== Stored data entries ==
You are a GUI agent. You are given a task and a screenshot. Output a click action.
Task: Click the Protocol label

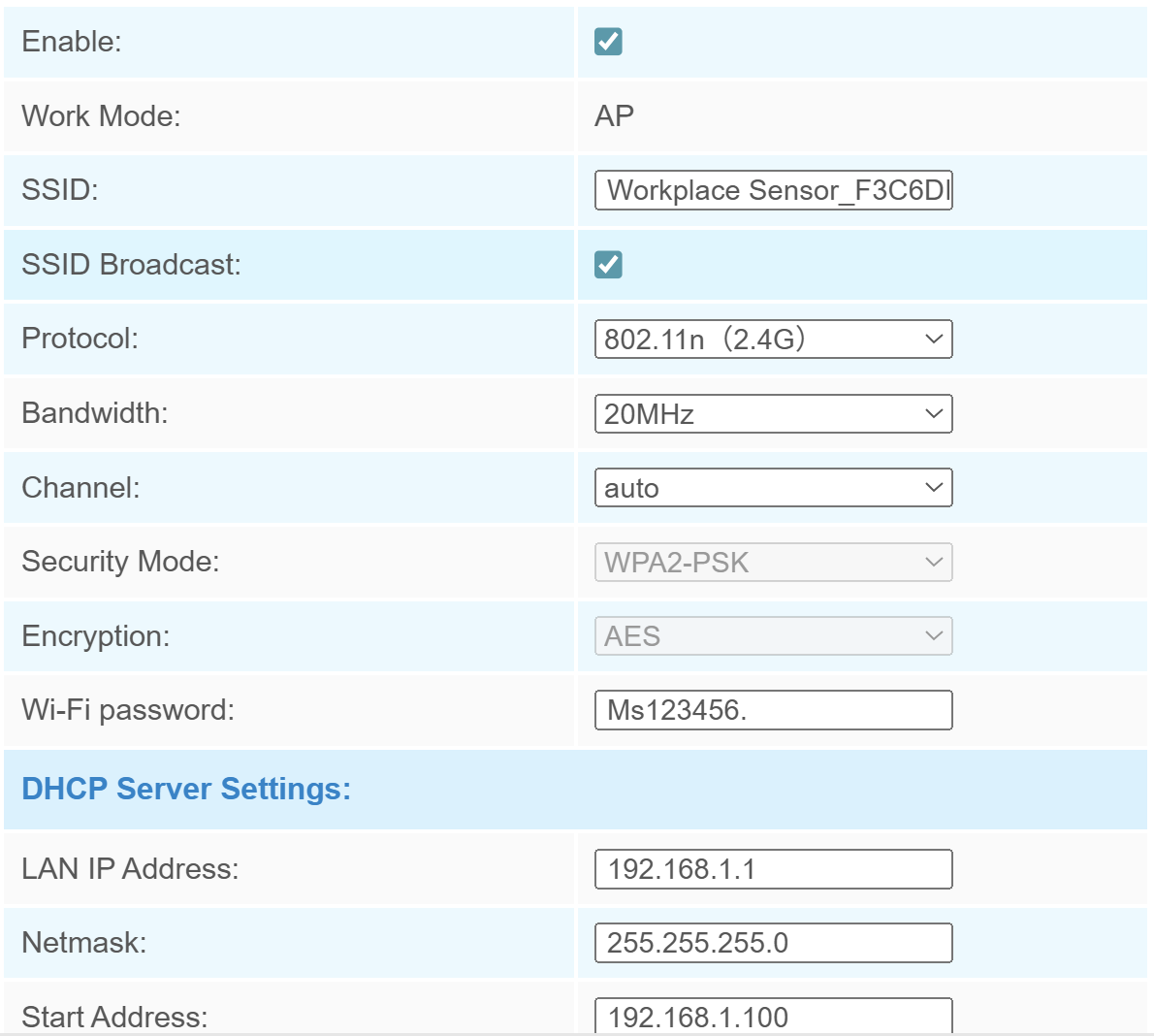click(80, 339)
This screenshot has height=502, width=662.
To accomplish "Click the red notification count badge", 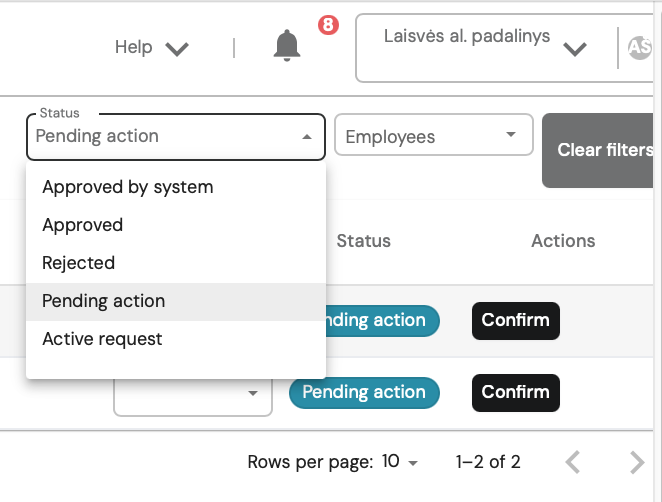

== To do ==
Wherever the word "screenshot" appears in a line of the data above, copy that line.

== Answer box ==
You are a GUI agent. You are given a task and a screenshot. Output a click action.
This screenshot has height=502, width=662.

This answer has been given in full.